··· Exercise data ···

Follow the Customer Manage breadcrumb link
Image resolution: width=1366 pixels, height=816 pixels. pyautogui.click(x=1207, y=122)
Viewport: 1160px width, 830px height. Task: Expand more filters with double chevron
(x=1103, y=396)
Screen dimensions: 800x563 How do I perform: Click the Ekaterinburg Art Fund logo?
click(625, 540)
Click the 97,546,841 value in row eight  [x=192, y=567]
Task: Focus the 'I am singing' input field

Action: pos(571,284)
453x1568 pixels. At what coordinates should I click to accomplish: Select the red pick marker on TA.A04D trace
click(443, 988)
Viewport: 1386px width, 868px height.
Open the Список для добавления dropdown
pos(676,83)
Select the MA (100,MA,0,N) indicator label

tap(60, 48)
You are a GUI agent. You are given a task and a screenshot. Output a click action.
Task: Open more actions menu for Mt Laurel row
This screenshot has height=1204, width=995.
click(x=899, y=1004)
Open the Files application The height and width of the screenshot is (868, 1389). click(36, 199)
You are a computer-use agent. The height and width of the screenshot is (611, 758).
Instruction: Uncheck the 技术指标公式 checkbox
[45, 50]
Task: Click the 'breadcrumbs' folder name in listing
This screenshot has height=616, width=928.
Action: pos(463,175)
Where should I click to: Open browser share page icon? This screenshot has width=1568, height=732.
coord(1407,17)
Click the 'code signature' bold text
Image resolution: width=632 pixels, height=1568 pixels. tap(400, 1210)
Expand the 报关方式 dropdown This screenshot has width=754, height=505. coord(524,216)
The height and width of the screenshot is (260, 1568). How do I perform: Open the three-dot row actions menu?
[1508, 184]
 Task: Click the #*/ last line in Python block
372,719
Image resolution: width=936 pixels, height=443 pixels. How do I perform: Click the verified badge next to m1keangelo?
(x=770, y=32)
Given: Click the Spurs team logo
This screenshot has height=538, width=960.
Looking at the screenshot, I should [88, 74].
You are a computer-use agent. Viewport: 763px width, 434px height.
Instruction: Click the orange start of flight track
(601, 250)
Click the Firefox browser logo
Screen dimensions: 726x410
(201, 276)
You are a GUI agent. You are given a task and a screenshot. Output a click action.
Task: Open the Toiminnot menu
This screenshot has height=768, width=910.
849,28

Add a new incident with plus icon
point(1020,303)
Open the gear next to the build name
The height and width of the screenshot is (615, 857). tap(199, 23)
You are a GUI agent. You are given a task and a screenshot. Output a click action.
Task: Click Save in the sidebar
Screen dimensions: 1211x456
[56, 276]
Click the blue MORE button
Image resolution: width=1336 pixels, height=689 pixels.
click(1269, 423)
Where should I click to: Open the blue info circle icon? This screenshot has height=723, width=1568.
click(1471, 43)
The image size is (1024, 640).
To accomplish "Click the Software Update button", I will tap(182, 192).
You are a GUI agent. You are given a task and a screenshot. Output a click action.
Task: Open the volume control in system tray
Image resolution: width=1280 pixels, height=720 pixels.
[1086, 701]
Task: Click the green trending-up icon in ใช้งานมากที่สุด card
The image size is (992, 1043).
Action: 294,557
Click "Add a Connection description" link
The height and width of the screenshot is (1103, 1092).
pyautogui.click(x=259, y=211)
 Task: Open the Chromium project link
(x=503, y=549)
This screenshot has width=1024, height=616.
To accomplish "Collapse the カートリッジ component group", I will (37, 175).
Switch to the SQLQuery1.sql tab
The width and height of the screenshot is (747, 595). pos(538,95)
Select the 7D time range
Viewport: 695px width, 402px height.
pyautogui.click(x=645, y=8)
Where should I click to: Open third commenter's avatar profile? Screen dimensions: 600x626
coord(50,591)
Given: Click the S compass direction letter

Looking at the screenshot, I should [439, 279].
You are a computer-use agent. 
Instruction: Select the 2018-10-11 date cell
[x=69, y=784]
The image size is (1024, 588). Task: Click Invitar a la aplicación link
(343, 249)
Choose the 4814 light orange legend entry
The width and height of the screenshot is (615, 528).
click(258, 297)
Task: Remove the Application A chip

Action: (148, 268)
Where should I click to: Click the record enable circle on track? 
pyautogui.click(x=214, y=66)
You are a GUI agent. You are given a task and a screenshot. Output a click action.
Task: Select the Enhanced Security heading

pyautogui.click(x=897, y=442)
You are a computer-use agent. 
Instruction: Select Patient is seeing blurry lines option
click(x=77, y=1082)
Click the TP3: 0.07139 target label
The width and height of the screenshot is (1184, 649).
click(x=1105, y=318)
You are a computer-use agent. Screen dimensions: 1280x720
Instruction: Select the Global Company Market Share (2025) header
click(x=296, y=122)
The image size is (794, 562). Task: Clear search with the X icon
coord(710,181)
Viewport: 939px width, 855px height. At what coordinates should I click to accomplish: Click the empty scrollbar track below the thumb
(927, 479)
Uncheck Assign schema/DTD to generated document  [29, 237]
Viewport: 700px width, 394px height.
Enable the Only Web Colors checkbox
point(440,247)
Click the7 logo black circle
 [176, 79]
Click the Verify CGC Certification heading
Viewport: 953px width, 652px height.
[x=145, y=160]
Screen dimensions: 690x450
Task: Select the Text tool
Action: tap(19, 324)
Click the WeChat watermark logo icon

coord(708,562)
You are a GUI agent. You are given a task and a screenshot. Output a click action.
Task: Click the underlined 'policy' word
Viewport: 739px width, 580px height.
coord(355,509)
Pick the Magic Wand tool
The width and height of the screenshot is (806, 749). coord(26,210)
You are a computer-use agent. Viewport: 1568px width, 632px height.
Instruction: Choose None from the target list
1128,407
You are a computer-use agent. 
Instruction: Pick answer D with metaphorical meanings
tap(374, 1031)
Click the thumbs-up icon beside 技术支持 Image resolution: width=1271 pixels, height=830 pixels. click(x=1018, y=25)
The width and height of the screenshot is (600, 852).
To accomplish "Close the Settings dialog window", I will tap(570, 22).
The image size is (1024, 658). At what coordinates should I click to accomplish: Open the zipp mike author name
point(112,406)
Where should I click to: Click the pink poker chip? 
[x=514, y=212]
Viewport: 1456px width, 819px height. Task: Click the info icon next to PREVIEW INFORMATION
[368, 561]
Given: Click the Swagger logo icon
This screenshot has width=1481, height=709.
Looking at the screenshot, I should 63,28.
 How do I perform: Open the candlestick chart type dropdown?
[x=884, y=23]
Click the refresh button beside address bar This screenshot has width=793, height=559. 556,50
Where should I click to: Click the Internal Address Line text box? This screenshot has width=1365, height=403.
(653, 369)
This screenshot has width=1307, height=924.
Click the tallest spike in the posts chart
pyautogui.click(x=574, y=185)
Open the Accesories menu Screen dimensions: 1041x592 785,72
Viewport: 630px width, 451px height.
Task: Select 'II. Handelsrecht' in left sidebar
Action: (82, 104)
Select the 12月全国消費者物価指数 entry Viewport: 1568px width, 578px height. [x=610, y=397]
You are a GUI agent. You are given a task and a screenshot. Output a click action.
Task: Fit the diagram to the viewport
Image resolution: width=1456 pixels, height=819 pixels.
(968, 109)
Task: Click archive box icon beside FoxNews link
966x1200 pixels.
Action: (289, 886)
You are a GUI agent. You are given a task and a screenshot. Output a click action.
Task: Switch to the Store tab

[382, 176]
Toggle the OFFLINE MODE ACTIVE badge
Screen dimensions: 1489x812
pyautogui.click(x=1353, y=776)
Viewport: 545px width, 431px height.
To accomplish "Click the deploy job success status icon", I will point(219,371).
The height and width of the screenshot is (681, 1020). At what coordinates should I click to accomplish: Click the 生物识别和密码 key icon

···

Could you reproduce exactly the lines of the entries above, from the one with "You are a computer-use agent. The" through the one with "Given: Click the Spurs team logo", and nothing else?

- _Answer for this exercise_:
You are a computer-use agent. The height and width of the screenshot is (611, 758).
Instruction: Uncheck the 技术指标公式 checkbox
[45, 50]
Task: Click the 'breadcrumbs' folder name in listing
This screenshot has height=616, width=928.
Action: pos(463,175)
Where should I click to: Open browser share page icon? This screenshot has width=1568, height=732.
coord(1407,17)
Click the 'code signature' bold text
Image resolution: width=632 pixels, height=1568 pixels. tap(400, 1210)
Expand the 报关方式 dropdown This screenshot has width=754, height=505. coord(524,216)
The height and width of the screenshot is (260, 1568). How do I perform: Open the three-dot row actions menu?
[1508, 184]
 Task: Click the #*/ last line in Python block
372,719
Image resolution: width=936 pixels, height=443 pixels. How do I perform: Click the verified badge next to m1keangelo?
(x=770, y=32)
Given: Click the Spurs team logo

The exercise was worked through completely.